Les femmes qui fuient leurs pays pour échapper à la violence islamiste ont un autre rapport au voile en arrivant en France. Dans son entretien publié dans L’autre, la cinéaste iranienne Sou Abadi nous disait que lorsqu’elle a dû fuir l’Iran en 1980, sa tante lui a fait promettre de ne jamais mettre un tissu sur ses cheveux, ce qu’elle a toujours respecté (Delanoë 2021). Djemila Benhabib dit comment elle a subi des pressions pour porter le voile en arrivant à Saint-Denis en venant d’Algérie (2009).
Ainsi, le corps des femmes, son statut dans l’espace public est un enjeu social majeur dans différentes configurations sociales.
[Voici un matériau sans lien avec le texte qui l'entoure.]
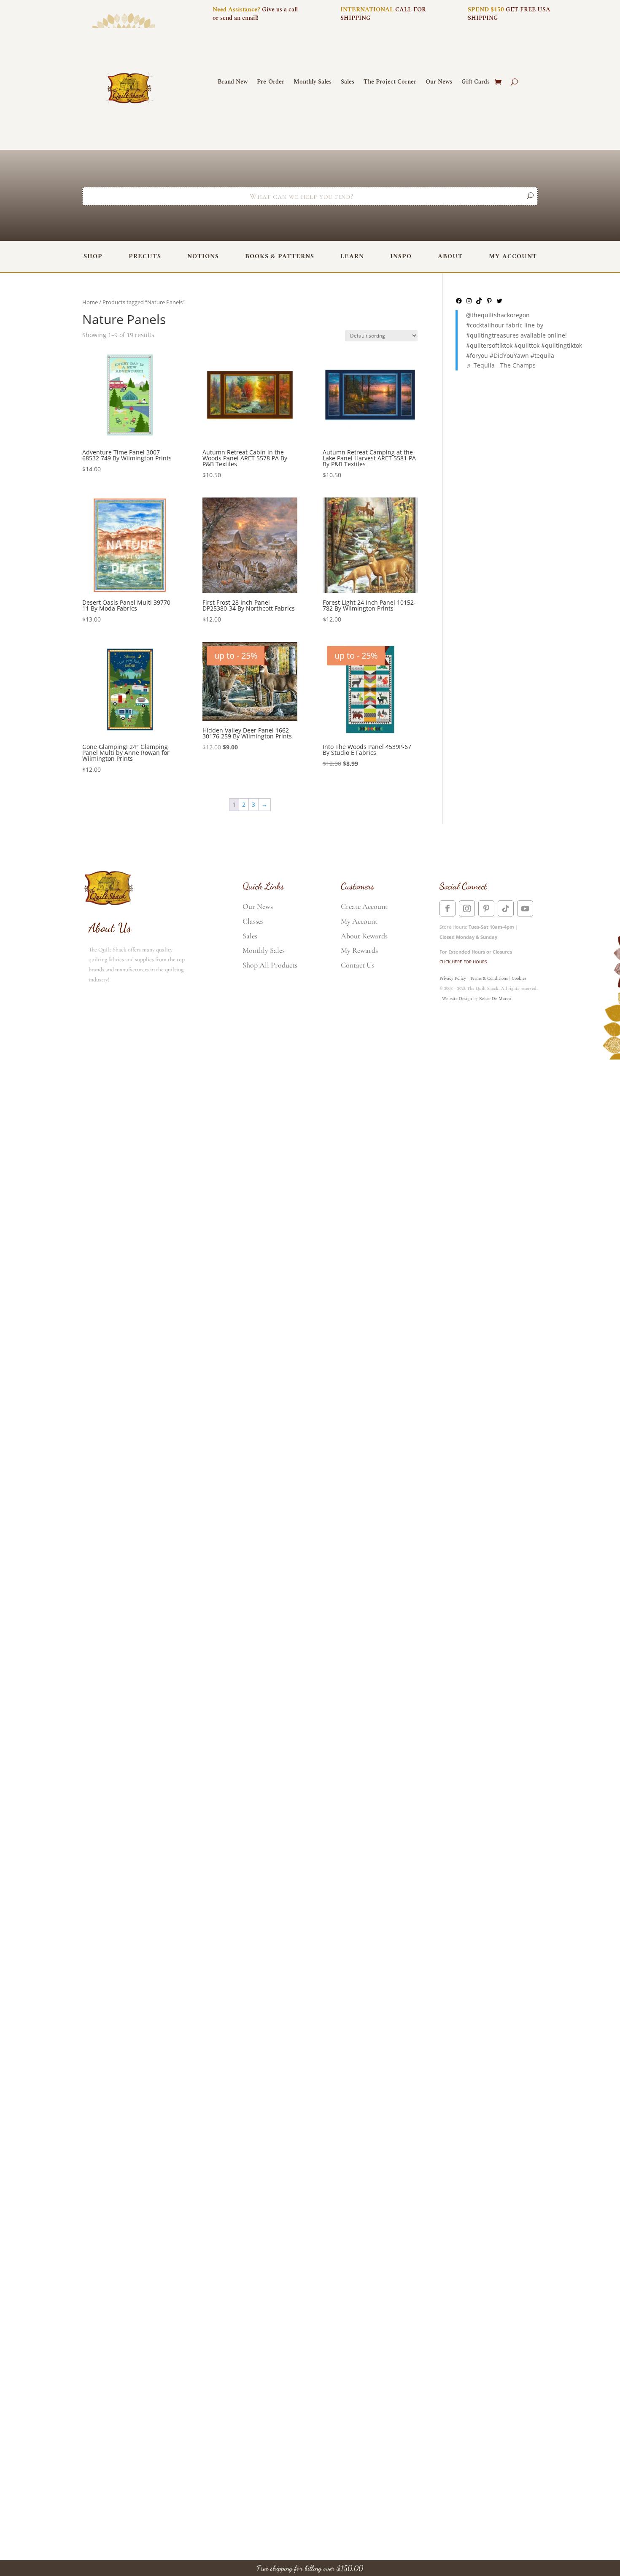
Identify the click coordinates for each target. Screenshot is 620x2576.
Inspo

La domination masculine s’y déploie que ce soit en le dissimulant au nom d’un désir masculin irrépressible (Héritier 1996) ou en exigeant sa visibilité plus ou moins étendue et en lui imposant dans le même temps des critères morphologiques au nom d’un modèle de beauté contraignant. Une domination masculine qui se croise avec les effets encore à l’œuvre de la violence coloniale et des dominations qui lui ont succédé. Comment se faufiler dans ce labyrinthe pour devenir sujet ?
Daniel Delanoë
NB : Nous avons reçu Alain Policar dans le séminaire
Les consultations transculturelles dans la modernité en 2021 à propos de son livre L’inquiétante familiarité de la race, décolonialisme, intersectionalité et universalisme, (2020) et en 2024 sur Georges Devereux.
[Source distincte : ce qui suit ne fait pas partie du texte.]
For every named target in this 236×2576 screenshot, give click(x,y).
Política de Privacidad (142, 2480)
Le 5 décembre 2017 au séminaire Besoin de croire, nous avons reçu Djemila Benhabib pour son livre Après Charlie, Laïques de tous les pays, mobilisez-vous ! (2017).
Et Chahla Chafiq le 05 octobre 2021, pour « Islam, féminisme, voile, laïcité »
disponible en podcast, qui a publié Islam politique, sexe et genre. A la lumière de l’expérience iranienne. (2011)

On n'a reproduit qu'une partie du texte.